The authors have declared that no competing interests exist.

Figures

Fig 1
Fig 1. Effect of siRNA-mediated depletion of PDGFR-alpha on infection efficiency in fibroblasts and endothelial cells.
Fibroblasts (A) and endothelial cells (B) were transfected with siRNAs targeting PDGFR-alpha. Non-targeting (NT) siRNAs and siRNAs against the viral immediate early (IE) proteins were included as controls. Two days after transfection, cells were infected with HCMV strain TB40/E, and the next day viral IE antigens were detected by indirect immunofluorescence for visualization of infected cells. The number of IE antigen-positive cells was counted and compared to the NT control. Error bars in (A) and (B) represent the standard error of the mean (SEM). Significant differences as compared to NT control are indicated by asterisks. C: Examples of HCMV IE antigen expression (red fluorescence) in HFFs after treatment with the respective siRNAs. Nuclei of non-infected cells appear blue due to counterstaining with DAPI. D: Fluorescence-activated cell sorting (FACS) for detection of PDGFR-alpha on the surface of fibroblasts and endothelial cells 2 d after treatment with PDGFR-alpha siRNA or non-targeting (NT) siRNA. NT siRNA represents PDGFR-alpha levels without specific knockdown. Isotype control antibody was included as a negative control for staining.
Fig 2
Fig 2. Inhibitory effect of soluble PDGFR-alpha-Fc chimeras on HCMV infection.

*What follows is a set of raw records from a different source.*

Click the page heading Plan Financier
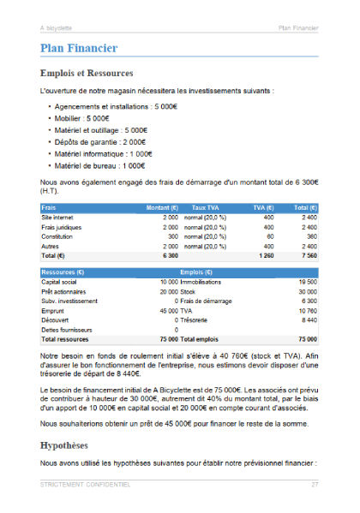79,49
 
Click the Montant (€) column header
162,207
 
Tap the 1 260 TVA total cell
264,254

Virus preparations of strain TB40/E were pretreated for two hours with PDGFR-alpha-Fc at indicated concentrations and then added to fibroblasts (HFFs) and endothelial cells (HECs). One day after infection, cells were fixed and stained for viral IE antigens by indirect immunofluorescence. The ratio of IE antigen-positive cells per total cell number was calculated to represent the degree of infection. The graphs show the inhibition of infection in treated cultures as compared to untreated controls. Error bars represent the standard error of the mean (SEM).
Fig 3
Fig 3. The inhibitory effect of soluble PDGFR-alpha is specific and affects various HCMV strains.

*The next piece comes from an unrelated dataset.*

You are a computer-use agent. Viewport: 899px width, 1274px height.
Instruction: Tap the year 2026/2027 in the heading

(A) PDGFR-alpha-Fc, PDGFR-beta-Fc and EGFR-Fc were compared regarding their inhibitory potential on infection of fibroblasts (HFFs) and endothelial cells (HECs) by HCMV strain TB40/E. Virus preparations were pretreated for 2 h with the respective growth factor receptor at indicated concentrations and then added to cell cultures for 2 h, followed by a medium exchange and incubation overnight. Cells were fixed and stained for viral IE antigens. The percentage of infection was calculated as the ratio of IE antigen-positive cells / total cell number. (B) The potential of PDGFR-alpha-Fc to inhibit fibroblast infection with various HCMV strains was tested using a collection of strains representing the known glycoprotein variants. The virus preparations were either preincubated with medium (no drug) or medium containing 250 ng/ml PDGFR-alpha-Fc. Error bars in (A) and (B) represent the standard error of the mean (SEM). The significant difference of VR1814 as compared to the other strains is indicated by an asterisk.
Fig 4
Fig 4. Binding of soluble growth factor receptor-Fc chimeras to HCMV particles.

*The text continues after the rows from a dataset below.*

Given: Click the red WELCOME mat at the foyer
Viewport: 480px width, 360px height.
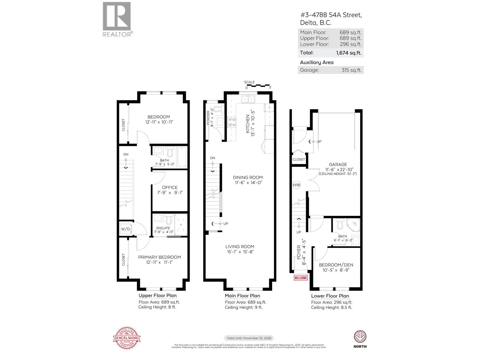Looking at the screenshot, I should [301, 278].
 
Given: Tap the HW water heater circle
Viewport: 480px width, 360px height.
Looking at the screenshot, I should [296, 185].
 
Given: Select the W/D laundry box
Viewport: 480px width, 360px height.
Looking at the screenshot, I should [126, 229].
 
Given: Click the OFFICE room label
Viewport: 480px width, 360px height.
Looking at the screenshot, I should [170, 188].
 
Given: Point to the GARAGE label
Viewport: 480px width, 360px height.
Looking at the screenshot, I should [338, 164].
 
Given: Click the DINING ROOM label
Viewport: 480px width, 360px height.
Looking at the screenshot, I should [248, 177].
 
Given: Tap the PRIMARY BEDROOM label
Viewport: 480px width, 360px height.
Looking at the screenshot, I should [159, 257].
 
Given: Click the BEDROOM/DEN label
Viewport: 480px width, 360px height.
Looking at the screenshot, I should [336, 265].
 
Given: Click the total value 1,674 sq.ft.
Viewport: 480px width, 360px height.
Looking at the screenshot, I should [349, 53].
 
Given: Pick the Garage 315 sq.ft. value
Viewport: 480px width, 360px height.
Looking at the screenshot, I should [351, 70].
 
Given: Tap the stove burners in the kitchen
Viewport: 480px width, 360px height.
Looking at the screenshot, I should [232, 122].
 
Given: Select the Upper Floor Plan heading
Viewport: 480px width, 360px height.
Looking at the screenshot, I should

Virus preparations of strain TB40/E were pretreated for two hours with 500 ng/ml PDGFR-alpha-Fc, PDGFR-beta-Fc or EGFR-Fc and then incubated with fibroblasts for 90 min on ice. Cells were fixed and stained for the viral structural protein pUL32 (red) and for the Fc-fusion part (green). Nuclei were counterstained with DAPI.
Fig 5
Fig 5. Quantification of PDGFR-alpha-Fc binding to HCMV particles.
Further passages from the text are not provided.